Definition of Squalor

When most people see the word “squalor”, they think of images from Hoarders; piles of stuff up to the ceiling, cockroaches & rodents everywhere, the floor covered in dirty laundry, animal and/or human feces everywhere, etc. But squalor is much more than that.

Squalor is the outward presentation of chaos in the brain and it’s measured by degrees. There are four degrees of squalor. Most of houses featured on episodes of Hoarders at 4th degree squalor. I personally think there are two additional degrees; 0 and 3.5. In the last several years, my own degree of squalor fluctuates between 0 (no squalor) and 1. What is 1st degree Squalor?

First degree squalor

You are getting behind in tasks that you would normally manage, like laundry and dishes. You are not the tidy person you once were. Little piles are starting to emerge and your disorganization is starting to affect your life and inconvenience you. Things are just starting to get out of hand and become unmanageable. A sign of first degree squalor could be that you might be embarrassed for other people to see your mess…but you would still let them in the house.

I think MOST people have been at this first level at some point in their lives. Some chronically, some more rarely.

In addition, I don’t think this is exclusive to the state of the space you’re living in. This terminology can be applied to the state of your lawn, your property, your mental health, your place of work, your finances, your body, your clothes, and so on.

Around the year 2008 I discovered this definition and it made complete sense to me. This was around the time I fell into a deep depression that almost killed me. Along with this depression came the 2nd degree squalor of my home due to neglect. I eventually dug myself out of that depression with the help of anti-depressants and therapy. Today I basically operate at my “normal” level 0 / level 1 of messiness.

So why would I continue to use the word “squalor” to describe mine today? Why not just say “messy house”? Because I believe that it’s not just a messy house, it’s not just some extra weight, it’s not just poor hygeine. I may not be suffering from chronic or clinical depression today, but I still walk on the edge of a slope that will slide me down depressive hole if I’m not careful. If I had zero bouts of depression anymore and I was in a good place where ALL the mess in my house was attributed to being too busy with other things or simple differences in priorities in life, then I would probably abandon this terminology.

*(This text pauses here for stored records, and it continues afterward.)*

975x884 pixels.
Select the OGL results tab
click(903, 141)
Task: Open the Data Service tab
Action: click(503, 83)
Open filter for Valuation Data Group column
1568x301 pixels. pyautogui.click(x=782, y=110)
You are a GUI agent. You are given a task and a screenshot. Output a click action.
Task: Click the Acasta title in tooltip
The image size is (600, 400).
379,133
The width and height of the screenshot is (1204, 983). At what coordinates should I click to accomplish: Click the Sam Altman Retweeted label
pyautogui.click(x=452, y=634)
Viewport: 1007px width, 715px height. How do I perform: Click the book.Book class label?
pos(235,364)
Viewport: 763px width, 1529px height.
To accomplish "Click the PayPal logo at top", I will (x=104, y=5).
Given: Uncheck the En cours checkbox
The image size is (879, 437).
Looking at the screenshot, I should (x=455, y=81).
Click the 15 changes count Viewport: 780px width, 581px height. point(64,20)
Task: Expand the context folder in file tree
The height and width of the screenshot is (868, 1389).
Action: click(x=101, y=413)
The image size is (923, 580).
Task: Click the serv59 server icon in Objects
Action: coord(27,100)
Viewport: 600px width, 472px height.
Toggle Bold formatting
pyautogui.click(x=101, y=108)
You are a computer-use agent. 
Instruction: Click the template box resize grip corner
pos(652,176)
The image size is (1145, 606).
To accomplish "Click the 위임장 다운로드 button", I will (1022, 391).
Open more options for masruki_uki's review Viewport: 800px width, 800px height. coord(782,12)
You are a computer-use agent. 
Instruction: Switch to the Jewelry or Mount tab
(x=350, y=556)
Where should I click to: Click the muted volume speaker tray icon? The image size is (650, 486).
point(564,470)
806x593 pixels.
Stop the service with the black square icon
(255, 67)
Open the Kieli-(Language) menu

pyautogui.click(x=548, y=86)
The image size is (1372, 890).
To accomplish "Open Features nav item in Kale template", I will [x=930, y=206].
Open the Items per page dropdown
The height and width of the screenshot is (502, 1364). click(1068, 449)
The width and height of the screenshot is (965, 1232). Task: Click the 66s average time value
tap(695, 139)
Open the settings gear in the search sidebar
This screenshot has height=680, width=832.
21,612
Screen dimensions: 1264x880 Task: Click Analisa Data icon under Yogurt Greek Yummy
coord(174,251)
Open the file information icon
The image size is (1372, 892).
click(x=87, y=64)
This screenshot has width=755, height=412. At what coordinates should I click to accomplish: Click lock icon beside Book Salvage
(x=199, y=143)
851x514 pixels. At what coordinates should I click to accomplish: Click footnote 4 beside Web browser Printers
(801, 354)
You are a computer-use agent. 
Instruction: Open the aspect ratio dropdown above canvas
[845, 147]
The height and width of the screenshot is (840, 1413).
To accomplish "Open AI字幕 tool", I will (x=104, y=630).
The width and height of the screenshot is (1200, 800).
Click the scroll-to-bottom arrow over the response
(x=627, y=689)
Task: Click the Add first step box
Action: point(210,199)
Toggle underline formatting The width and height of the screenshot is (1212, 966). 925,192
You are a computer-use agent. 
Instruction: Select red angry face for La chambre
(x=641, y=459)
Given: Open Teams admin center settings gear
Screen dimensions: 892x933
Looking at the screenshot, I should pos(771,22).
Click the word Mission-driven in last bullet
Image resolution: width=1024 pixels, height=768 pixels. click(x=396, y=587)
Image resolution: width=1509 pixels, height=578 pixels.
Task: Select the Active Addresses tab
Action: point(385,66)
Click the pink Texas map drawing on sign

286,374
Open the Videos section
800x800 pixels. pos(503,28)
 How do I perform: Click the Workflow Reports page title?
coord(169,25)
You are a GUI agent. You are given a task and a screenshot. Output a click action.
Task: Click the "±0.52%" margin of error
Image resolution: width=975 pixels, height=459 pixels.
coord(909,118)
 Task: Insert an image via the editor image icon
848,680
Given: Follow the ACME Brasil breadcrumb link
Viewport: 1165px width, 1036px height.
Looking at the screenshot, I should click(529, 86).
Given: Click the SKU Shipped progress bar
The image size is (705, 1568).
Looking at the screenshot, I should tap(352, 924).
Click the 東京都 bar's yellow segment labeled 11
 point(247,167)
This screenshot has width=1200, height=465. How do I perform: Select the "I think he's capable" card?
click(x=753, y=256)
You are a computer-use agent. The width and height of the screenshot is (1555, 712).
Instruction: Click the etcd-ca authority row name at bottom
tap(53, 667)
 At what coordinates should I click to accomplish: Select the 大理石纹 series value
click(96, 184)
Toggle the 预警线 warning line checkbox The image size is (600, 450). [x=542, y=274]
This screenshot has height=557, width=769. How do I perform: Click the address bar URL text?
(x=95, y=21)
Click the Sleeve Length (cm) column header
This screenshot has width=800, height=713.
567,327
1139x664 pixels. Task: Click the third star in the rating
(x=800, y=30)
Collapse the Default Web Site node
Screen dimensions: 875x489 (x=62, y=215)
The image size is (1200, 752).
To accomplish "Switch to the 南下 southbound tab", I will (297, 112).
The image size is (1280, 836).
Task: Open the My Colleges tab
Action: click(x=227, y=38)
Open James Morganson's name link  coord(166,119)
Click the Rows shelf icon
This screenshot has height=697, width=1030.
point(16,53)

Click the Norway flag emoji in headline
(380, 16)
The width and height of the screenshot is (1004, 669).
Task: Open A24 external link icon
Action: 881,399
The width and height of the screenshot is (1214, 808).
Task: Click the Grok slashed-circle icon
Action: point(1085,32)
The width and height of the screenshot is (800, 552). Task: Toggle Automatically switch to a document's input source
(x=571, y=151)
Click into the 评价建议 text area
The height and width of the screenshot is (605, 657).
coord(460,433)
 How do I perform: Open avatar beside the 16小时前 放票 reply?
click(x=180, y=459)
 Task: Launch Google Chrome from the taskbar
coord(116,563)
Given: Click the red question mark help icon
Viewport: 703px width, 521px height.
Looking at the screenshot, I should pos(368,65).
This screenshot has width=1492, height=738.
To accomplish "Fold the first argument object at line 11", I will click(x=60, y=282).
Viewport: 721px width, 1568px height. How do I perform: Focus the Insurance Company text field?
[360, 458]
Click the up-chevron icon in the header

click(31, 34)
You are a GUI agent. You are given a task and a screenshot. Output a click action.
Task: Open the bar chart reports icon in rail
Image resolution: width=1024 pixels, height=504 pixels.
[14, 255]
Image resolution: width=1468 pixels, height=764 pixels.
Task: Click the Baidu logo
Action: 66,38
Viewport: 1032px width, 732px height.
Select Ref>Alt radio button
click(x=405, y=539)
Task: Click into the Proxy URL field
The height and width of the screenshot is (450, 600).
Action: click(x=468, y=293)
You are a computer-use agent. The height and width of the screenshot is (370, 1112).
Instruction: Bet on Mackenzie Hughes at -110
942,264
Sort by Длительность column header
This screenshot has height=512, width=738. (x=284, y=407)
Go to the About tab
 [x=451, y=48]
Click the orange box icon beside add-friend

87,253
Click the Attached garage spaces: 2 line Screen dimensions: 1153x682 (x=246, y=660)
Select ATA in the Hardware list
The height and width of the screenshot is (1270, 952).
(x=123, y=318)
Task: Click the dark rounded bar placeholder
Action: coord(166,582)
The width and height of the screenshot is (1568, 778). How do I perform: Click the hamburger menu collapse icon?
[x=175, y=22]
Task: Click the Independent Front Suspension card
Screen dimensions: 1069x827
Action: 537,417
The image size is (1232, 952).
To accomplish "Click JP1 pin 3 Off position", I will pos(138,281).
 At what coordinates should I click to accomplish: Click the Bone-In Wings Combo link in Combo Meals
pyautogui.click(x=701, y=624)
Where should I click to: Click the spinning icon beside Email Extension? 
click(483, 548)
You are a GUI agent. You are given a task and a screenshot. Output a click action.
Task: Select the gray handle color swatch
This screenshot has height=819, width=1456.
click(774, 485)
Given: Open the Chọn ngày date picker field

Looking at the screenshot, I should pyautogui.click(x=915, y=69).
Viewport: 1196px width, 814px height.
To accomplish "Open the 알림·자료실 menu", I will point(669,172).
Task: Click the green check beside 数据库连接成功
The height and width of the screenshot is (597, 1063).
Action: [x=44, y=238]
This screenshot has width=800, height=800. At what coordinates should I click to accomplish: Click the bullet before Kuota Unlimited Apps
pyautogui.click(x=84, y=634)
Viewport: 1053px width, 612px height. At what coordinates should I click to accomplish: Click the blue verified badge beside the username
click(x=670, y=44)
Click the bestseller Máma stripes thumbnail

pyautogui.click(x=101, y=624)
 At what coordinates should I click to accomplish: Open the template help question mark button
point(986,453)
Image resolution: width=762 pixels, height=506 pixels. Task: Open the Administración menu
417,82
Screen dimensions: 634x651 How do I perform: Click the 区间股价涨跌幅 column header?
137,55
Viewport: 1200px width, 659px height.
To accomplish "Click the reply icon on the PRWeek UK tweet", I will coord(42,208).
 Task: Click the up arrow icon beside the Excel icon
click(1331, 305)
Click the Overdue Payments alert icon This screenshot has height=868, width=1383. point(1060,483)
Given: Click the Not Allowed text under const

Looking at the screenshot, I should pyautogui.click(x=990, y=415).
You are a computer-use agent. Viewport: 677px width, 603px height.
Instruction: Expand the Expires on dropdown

But that’s just not the case for me right now and I suspect that it will never be the case for me until the end of my days.

I’ve got plans with my kids for spring break this year that involve my backyard but it’s in really bad shape due to neglect. I would put it at 2nd degree level of squalor right now; overgrown, overrun with weeds, hiding piles of poop from my dog, grass dying underneath, etc. It’s a wreck. So I took the day off work today to deal with it.

My lawn is the way it is for the same reason my laundry is the way it is; neglect caused by various things including bad habits, tiredness, fatigue, and the recent bouts of depression I’ve had since the ice storm. I’m no longer feeling depressed, but it’s a figurative mountain that intimidates and so avoidance kicks in. I’ve avoided dealing with my lawn as well up until last week when I sprayed it for weeds. But it’s all the same, isn’t it? The interior of my house, the exterior of my house, my physical fitness, personal hygiene, and many other things I have the obligation to maintain are subject to the same neglect due to depression.

If we want to do some root cause analysis here, we’d need to look at the common denominator, my brain. There is squalor there as well which is trickling down into other parts of my life. Sounds like common sense to me.